→ RECORDS FOR THIS TASK
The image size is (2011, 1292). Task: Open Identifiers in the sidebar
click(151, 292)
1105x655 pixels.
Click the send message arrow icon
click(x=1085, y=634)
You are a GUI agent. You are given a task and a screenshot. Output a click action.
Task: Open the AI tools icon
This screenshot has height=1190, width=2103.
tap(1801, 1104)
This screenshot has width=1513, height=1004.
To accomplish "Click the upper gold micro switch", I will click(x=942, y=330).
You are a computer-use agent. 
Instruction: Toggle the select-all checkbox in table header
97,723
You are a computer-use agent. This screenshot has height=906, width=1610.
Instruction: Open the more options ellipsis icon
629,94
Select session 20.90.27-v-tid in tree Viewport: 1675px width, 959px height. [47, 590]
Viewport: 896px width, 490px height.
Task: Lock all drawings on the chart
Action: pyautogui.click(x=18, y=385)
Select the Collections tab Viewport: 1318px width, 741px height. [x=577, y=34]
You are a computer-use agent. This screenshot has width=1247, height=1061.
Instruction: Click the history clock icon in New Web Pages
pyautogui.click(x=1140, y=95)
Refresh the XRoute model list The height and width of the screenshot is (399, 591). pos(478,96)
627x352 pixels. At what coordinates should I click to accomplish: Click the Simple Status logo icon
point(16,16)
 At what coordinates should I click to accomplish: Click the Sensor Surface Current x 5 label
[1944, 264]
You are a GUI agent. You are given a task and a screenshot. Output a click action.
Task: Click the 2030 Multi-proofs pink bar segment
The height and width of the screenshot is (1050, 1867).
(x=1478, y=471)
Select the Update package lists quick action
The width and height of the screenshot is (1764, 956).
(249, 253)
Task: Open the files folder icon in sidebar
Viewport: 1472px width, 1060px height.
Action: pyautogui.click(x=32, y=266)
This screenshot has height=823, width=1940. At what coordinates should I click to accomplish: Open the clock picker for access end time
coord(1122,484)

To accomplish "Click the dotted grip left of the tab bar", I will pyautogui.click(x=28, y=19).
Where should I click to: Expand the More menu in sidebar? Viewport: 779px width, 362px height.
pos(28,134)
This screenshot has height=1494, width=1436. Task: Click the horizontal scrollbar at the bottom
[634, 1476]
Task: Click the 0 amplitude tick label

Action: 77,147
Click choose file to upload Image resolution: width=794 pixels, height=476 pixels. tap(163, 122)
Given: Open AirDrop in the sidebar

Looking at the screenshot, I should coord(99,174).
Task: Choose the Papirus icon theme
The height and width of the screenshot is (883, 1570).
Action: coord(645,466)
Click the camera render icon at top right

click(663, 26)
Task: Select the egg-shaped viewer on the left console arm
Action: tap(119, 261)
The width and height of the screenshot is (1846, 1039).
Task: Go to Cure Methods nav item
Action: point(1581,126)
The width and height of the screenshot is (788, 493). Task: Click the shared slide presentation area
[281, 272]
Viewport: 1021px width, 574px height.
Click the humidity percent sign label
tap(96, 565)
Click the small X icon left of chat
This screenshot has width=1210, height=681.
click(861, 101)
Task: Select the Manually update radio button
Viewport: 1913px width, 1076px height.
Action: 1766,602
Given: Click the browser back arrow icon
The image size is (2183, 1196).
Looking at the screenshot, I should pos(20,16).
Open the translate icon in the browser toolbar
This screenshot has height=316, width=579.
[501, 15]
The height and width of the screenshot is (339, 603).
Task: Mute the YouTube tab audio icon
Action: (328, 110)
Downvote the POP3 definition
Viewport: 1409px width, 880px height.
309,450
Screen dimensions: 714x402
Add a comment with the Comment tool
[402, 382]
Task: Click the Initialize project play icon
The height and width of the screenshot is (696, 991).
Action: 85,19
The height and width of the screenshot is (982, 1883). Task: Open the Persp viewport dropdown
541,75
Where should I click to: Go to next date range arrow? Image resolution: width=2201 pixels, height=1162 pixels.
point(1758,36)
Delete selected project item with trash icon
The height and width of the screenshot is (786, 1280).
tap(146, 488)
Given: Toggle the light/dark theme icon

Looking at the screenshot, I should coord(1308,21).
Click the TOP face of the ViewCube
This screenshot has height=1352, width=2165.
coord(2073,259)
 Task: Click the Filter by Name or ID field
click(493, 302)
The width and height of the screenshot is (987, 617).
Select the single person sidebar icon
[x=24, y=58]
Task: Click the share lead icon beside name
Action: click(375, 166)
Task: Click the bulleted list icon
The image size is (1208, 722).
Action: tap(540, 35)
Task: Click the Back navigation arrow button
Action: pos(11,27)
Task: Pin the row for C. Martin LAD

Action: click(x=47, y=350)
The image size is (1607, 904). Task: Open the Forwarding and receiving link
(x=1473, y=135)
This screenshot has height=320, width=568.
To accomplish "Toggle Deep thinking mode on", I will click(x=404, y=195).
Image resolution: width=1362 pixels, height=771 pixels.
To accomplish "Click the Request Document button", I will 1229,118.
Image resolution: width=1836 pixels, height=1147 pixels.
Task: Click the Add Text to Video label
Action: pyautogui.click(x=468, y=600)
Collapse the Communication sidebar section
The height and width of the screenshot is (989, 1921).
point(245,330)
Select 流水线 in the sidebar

→ ABOUT THIS EXERCISE
Retype the listing exactly. Leave nothing out.

→ OUTPUT BELOW
The image size is (2011, 1292). Task: Open Identifiers in the sidebar
click(151, 292)
1105x655 pixels.
Click the send message arrow icon
click(x=1085, y=634)
You are a GUI agent. You are given a task and a screenshot. Output a click action.
Task: Open the AI tools icon
This screenshot has height=1190, width=2103.
tap(1801, 1104)
This screenshot has width=1513, height=1004.
To accomplish "Click the upper gold micro switch", I will click(x=942, y=330).
You are a computer-use agent. 
Instruction: Toggle the select-all checkbox in table header
97,723
You are a computer-use agent. This screenshot has height=906, width=1610.
Instruction: Open the more options ellipsis icon
629,94
Select session 20.90.27-v-tid in tree Viewport: 1675px width, 959px height. [47, 590]
Viewport: 896px width, 490px height.
Task: Lock all drawings on the chart
Action: pyautogui.click(x=18, y=385)
Select the Collections tab Viewport: 1318px width, 741px height. [x=577, y=34]
You are a computer-use agent. This screenshot has width=1247, height=1061.
Instruction: Click the history clock icon in New Web Pages
pyautogui.click(x=1140, y=95)
Refresh the XRoute model list The height and width of the screenshot is (399, 591). pos(478,96)
627x352 pixels. At what coordinates should I click to accomplish: Click the Simple Status logo icon
point(16,16)
 At what coordinates should I click to accomplish: Click the Sensor Surface Current x 5 label
[1944, 264]
You are a GUI agent. You are given a task and a screenshot. Output a click action.
Task: Click the 2030 Multi-proofs pink bar segment
The height and width of the screenshot is (1050, 1867).
(x=1478, y=471)
Select the Update package lists quick action
The width and height of the screenshot is (1764, 956).
(249, 253)
Task: Open the files folder icon in sidebar
Viewport: 1472px width, 1060px height.
Action: pyautogui.click(x=32, y=266)
This screenshot has height=823, width=1940. At what coordinates should I click to accomplish: Open the clock picker for access end time
coord(1122,484)

To accomplish "Click the dotted grip left of the tab bar", I will pyautogui.click(x=28, y=19).
Where should I click to: Expand the More menu in sidebar? Viewport: 779px width, 362px height.
pos(28,134)
This screenshot has height=1494, width=1436. Task: Click the horizontal scrollbar at the bottom
[634, 1476]
Task: Click the 0 amplitude tick label

Action: 77,147
Click choose file to upload Image resolution: width=794 pixels, height=476 pixels. tap(163, 122)
Given: Open AirDrop in the sidebar

Looking at the screenshot, I should coord(99,174).
Task: Choose the Papirus icon theme
The height and width of the screenshot is (883, 1570).
Action: coord(645,466)
Click the camera render icon at top right

click(663, 26)
Task: Select the egg-shaped viewer on the left console arm
Action: tap(119, 261)
The width and height of the screenshot is (1846, 1039).
Task: Go to Cure Methods nav item
Action: point(1581,126)
The width and height of the screenshot is (788, 493). Task: Click the shared slide presentation area
[281, 272]
Viewport: 1021px width, 574px height.
Click the humidity percent sign label
tap(96, 565)
Click the small X icon left of chat
This screenshot has width=1210, height=681.
click(861, 101)
Task: Select the Manually update radio button
Viewport: 1913px width, 1076px height.
Action: 1766,602
Given: Click the browser back arrow icon
The image size is (2183, 1196).
Looking at the screenshot, I should pos(20,16).
Open the translate icon in the browser toolbar
This screenshot has height=316, width=579.
[501, 15]
The height and width of the screenshot is (339, 603).
Task: Mute the YouTube tab audio icon
Action: (328, 110)
Downvote the POP3 definition
Viewport: 1409px width, 880px height.
309,450
Screen dimensions: 714x402
Add a comment with the Comment tool
[402, 382]
Task: Click the Initialize project play icon
The height and width of the screenshot is (696, 991).
Action: 85,19
The height and width of the screenshot is (982, 1883). Task: Open the Persp viewport dropdown
541,75
Where should I click to: Go to next date range arrow? Image resolution: width=2201 pixels, height=1162 pixels.
point(1758,36)
Delete selected project item with trash icon
The height and width of the screenshot is (786, 1280).
tap(146, 488)
Given: Toggle the light/dark theme icon

Looking at the screenshot, I should coord(1308,21).
Click the TOP face of the ViewCube
This screenshot has height=1352, width=2165.
coord(2073,259)
 Task: Click the Filter by Name or ID field
click(493, 302)
The width and height of the screenshot is (987, 617).
Select the single person sidebar icon
[x=24, y=58]
Task: Click the share lead icon beside name
Action: click(375, 166)
Task: Click the bulleted list icon
The image size is (1208, 722).
Action: tap(540, 35)
Task: Click the Back navigation arrow button
Action: pos(11,27)
Task: Pin the row for C. Martin LAD

Action: click(x=47, y=350)
The image size is (1607, 904). Task: Open the Forwarding and receiving link
(x=1473, y=135)
This screenshot has height=320, width=568.
To accomplish "Toggle Deep thinking mode on", I will click(x=404, y=195).
Image resolution: width=1362 pixels, height=771 pixels.
To accomplish "Click the Request Document button", I will 1229,118.
Image resolution: width=1836 pixels, height=1147 pixels.
Task: Click the Add Text to Video label
Action: pyautogui.click(x=468, y=600)
Collapse the Communication sidebar section
The height and width of the screenshot is (989, 1921).
point(245,330)
Select 流水线 in the sidebar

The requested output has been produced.